Amiante : la faute inexcusable d’Aéroports de Paris reconnue par la justice :

(source Isabelle d’ADP)

Amiante : la faute inexcusable d’Aéroports de Paris reconnue par la justice :

La « faute inexcusable » d’Aéroports de Paris (ADP) a été reconnue mardi par le tribunal des affaires de sécurité sociale (TASS) de Créteil, saisi par un ancien salarié d’ADP atteint d’asbestose, une maladie liée à l’exposition à l’amiante, selon l’avocate du plaignant.

Le tribunal a « reconnu la faute inexcusable » d’ADP, indique Me Elisabeth Leroux, en se félicitant d’une décision ayant « pour conséquence la majoration automatique » de la rente versée à Jacques Villette, 66 ans, par la Caisse primaire d’assurance maladie.

Cette première décision condamnant ADP permet aussi de fixer une jurisprudence pour d’autres dossiers à venir, souligne Me Leroux, du cabinet Teissonnière Topaloff Lafforgue.

« C’est une bonne nouvelle pour moi et pour mes anciens collègues.

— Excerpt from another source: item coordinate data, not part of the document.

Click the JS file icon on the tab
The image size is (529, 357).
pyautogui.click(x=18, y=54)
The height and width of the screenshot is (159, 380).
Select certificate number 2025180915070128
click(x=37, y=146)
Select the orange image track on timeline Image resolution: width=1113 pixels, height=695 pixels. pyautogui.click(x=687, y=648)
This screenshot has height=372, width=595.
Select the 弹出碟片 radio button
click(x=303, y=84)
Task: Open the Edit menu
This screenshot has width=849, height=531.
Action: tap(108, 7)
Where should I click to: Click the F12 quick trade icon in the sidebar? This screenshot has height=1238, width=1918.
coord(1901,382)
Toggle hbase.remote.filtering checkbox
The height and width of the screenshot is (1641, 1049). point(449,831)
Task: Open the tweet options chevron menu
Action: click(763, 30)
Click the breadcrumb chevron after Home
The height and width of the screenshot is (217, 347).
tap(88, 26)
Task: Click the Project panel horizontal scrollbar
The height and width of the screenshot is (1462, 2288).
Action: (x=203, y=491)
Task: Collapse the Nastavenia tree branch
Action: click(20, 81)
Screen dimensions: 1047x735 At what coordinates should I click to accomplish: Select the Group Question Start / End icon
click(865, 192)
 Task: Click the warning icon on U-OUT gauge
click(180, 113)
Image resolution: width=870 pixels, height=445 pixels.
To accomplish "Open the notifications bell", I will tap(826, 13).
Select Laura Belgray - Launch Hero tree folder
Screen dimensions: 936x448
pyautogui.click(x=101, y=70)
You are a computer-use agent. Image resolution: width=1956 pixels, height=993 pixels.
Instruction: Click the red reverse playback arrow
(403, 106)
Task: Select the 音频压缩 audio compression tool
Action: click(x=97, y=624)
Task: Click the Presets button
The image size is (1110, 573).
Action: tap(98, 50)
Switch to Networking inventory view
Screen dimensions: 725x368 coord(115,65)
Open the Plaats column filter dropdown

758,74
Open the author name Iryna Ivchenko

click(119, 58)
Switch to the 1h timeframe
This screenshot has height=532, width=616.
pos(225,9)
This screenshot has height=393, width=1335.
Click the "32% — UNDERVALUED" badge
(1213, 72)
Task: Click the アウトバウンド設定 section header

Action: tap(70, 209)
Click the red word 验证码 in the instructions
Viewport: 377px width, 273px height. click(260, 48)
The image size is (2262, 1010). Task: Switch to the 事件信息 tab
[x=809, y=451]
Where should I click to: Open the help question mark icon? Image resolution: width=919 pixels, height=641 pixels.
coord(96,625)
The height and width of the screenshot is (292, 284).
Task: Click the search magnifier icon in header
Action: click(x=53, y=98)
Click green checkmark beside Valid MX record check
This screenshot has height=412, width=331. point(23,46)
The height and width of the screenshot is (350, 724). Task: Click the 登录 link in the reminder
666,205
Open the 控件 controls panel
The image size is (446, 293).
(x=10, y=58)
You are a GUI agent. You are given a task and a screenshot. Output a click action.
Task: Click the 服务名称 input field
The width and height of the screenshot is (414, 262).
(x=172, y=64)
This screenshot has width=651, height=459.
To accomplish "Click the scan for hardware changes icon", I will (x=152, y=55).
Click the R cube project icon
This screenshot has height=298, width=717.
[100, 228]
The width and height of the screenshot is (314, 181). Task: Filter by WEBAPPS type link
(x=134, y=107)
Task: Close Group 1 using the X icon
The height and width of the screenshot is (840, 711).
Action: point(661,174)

C’est la preuve qu’il y a de l’amiante à Orly et ce que je souhaite maintenant, c’est que ça oblige ADP à informer le personnel », déclare pour sa part M. Villette, qui s’est vu reconnaître un taux d’incapacité partielle de 20% par l’assurance maladie.

Le TASS, qui avait examiné le dossier le 31 octobre, a par ailleurs ordonné une expertise judiciaire pour déterminer le préjudice de M. Villette et donc les indemnisations qui lui seront versées, indique Me Leroux.

Le résultat de l’expertise devrait être connu dans trois mois.

Premier salarié d’ADP à vouloir faire reconnaître la faute inexcusable de son employeur, M. Villette a travaillé comme électricien chargé de la maintenance puis comme chef de quart au poste de contrôle technique de l’aérogare sud d’Orly de 1959 à 1998.

Il est tombé malade en 2002 et une asbestose, maladie incurable des poumons due à l’amiante, a été diagnostiquée en 2003.

A l’audience, Me Leroux a fait valoir que son client avait « inhalé quotidiennement des poussières d’amiante » dans le cadre de son activité professionnelle.

« Il devait ramper dans les faux plafonds », où de l’amiante était présente, pour des interventions électriques et « il devait parfois casser des parois coupe-feu recouvertes de cette matière », a-t-elle expliqué et cela « sans aucun moyen de protection ».